6. Look for a mutual aid group in your area.

Mutual aid groups have started popping up around the country to track willing volunteers and people in need of food or medicine. Search online (again, checking NextDoor or Facebook) to see if there’s anything in your area. If not, consider using your own skills to get one started.

7. Put your skills to work.

Speaking of your great skills! Are you amazing with data or web-based information gathering? People across the country are creating new tools to help. Maybe you can do the same. Here are a few I’ve seen around my home: Louisville COVID-19 Match pairs healthy volunteers with those in need; Louisville Area Carry Out Options gathers and shares information on restaurants still open for carry-out, and Keep Louisville Restaurants Strong provides quick links where diners can buy gift cards. 

Are you savvy with fundraising or online marketing? Help someone in need set up a fundraising account. Seriously, you could even just share a post on social media letting people know what you’re good at and that you’re available to help — people may come to you!

8. Stay connected and check in on your loved ones.

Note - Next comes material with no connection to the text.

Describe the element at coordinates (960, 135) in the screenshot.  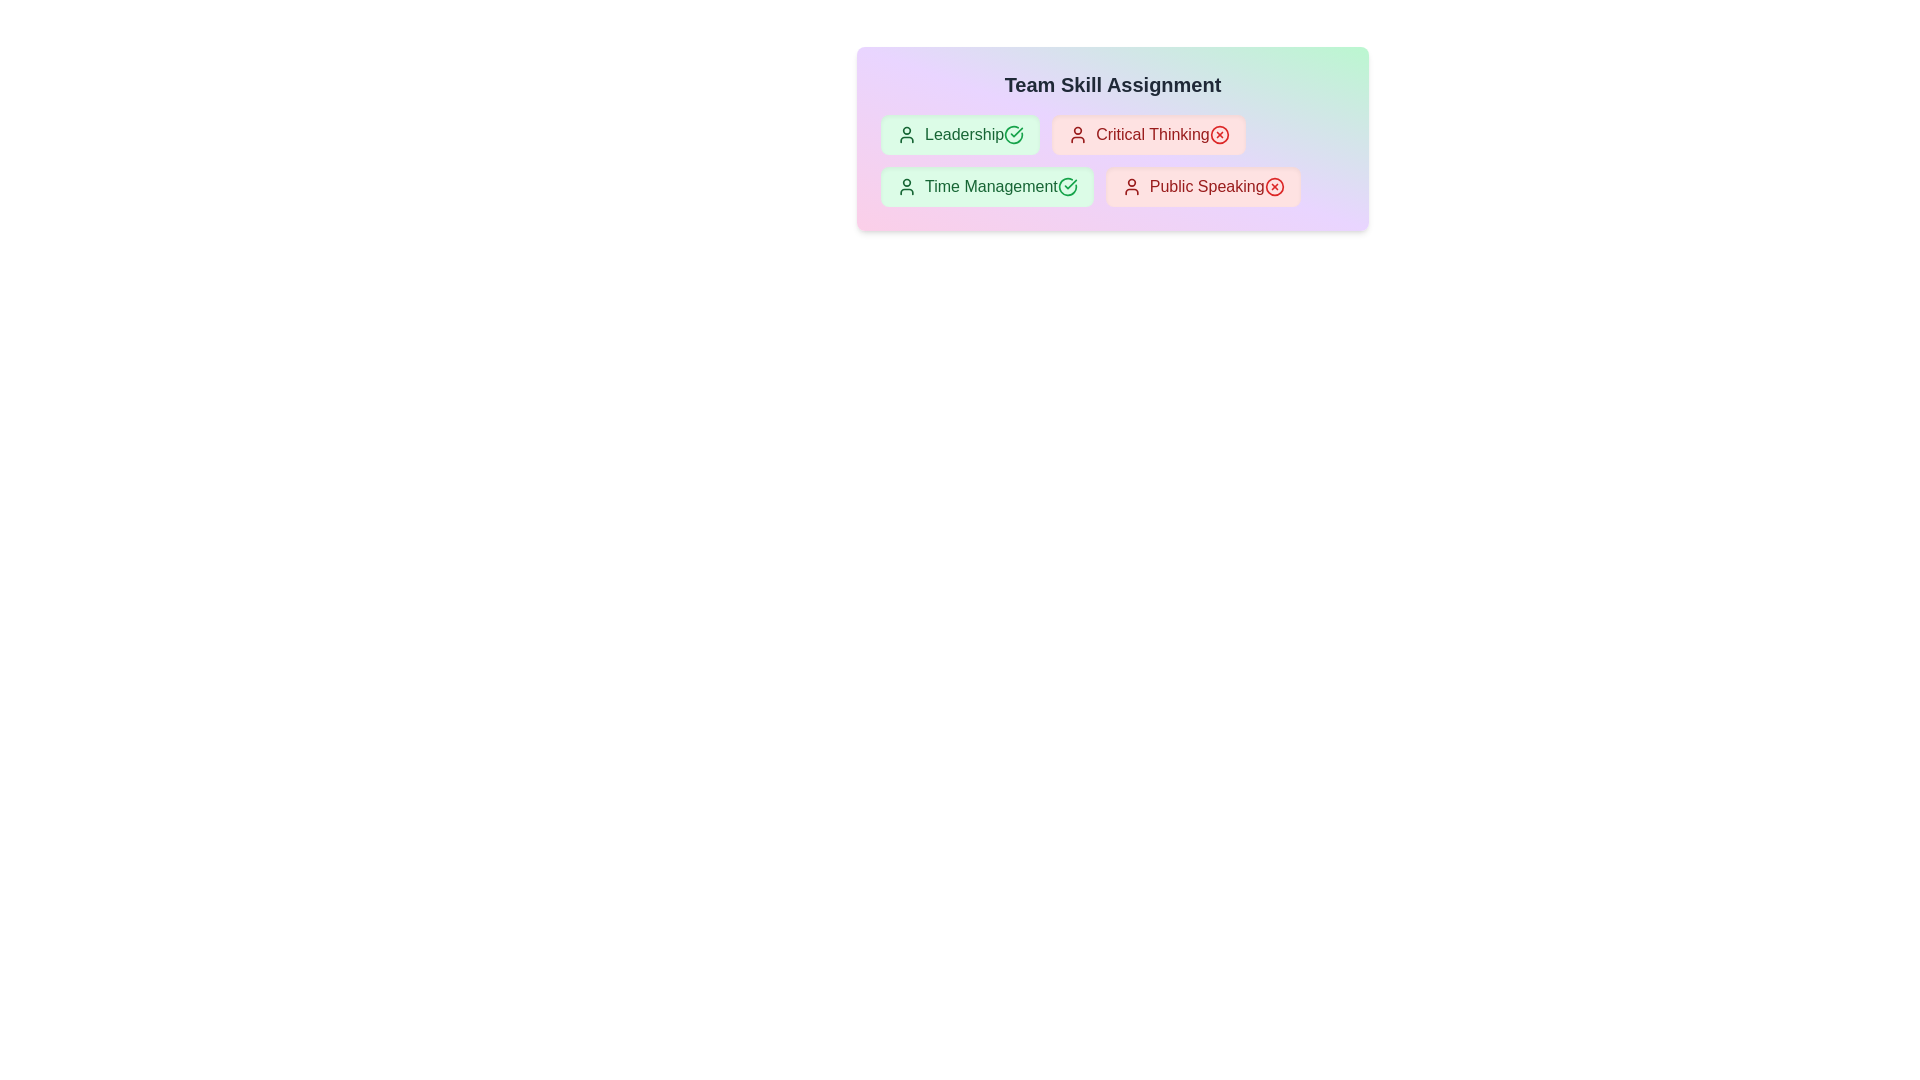
I see `the assigned and unassigned skills based on their color coding` at that location.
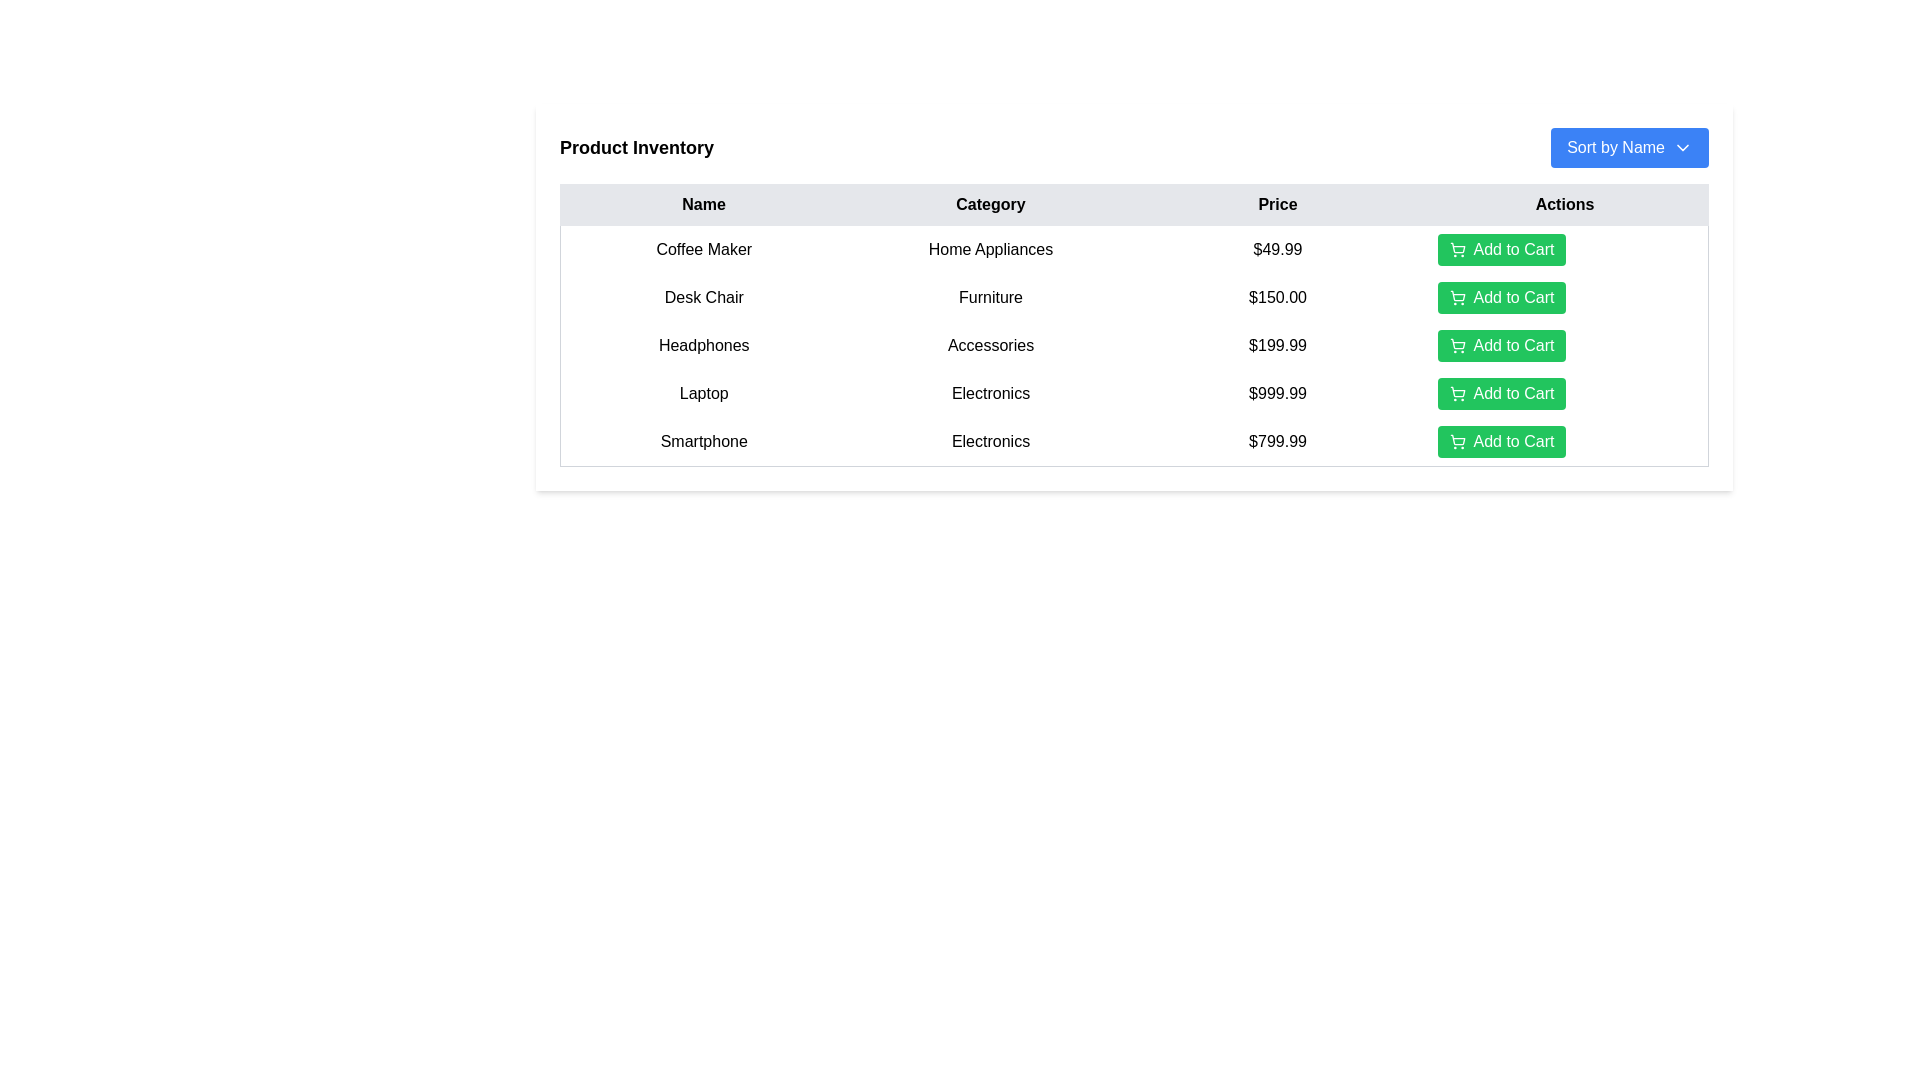 The image size is (1920, 1080). Describe the element at coordinates (1457, 438) in the screenshot. I see `the shopping cart SVG icon located in the last column under the 'Actions' header for the 'Smartphone' item` at that location.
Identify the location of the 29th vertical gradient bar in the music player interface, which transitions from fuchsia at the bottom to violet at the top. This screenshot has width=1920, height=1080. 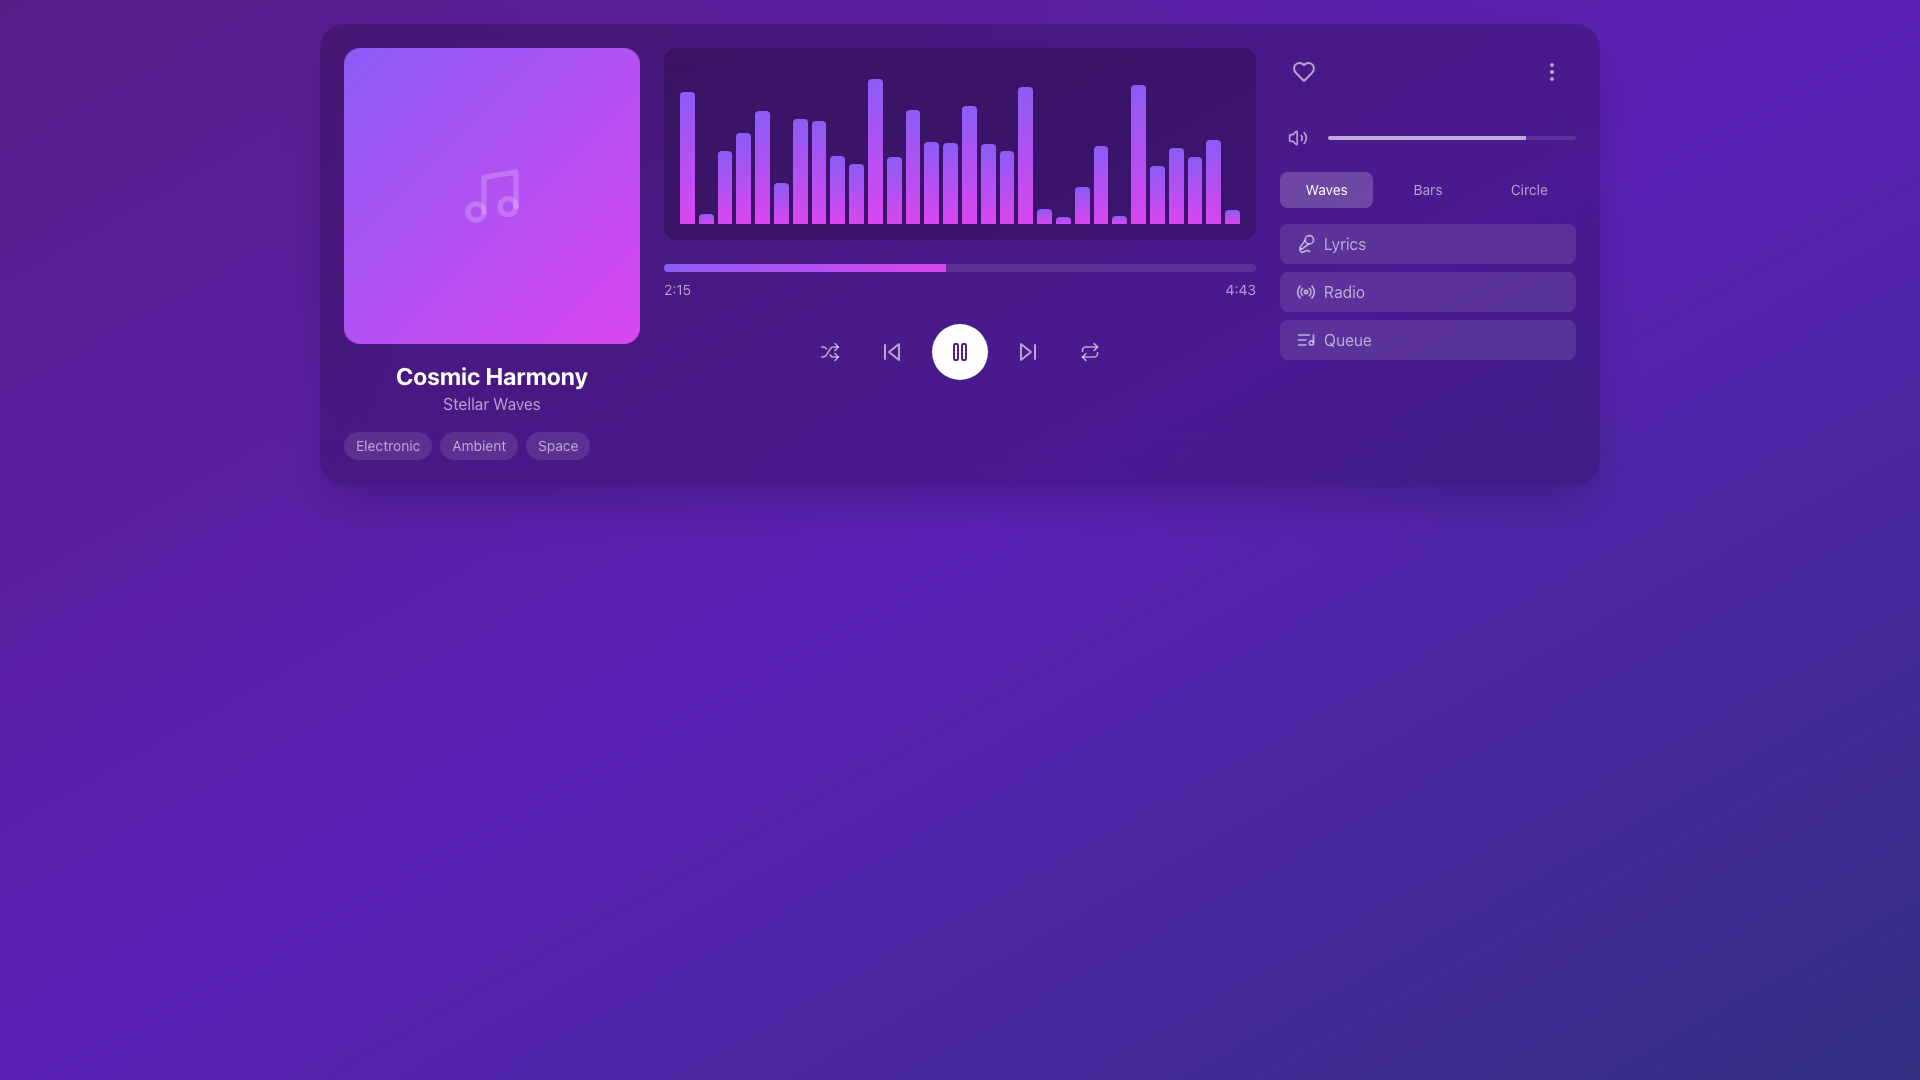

We’re social animals, and being isolated is hard. My friend and I decided that instead of canceling our lunch date this week we’re taking it to Zoom for a video chat while we eat. I’ve also seen friends host cocktails via video and even a bourbon tasting (because: Kentucky). Even if you don’t host a video party, now’s a great time to go back to actual phone calls and make sure your friends and family know you’re thinking of them. 

9. Give blood.

As blood drives have been canceled, the Red Cross has seen a disastrous drop in blood donations. It’s easy to let things like this take a back seat right now, but if donations dry up, there could be another health crisis on top of the existing one. The Red Cross assures donors that giving blood is safe. If you’re well and able to, schedule an appointment now.

10. Stock up responsibly and with thought to others.

By now, you’ve surely heard of the hoarding that’s going on. Buying up more than you really need means that other people might go without. There are some common courtesies and general etiquette rules for shopping during an emergency. Please be sure to read them over and adhere to them.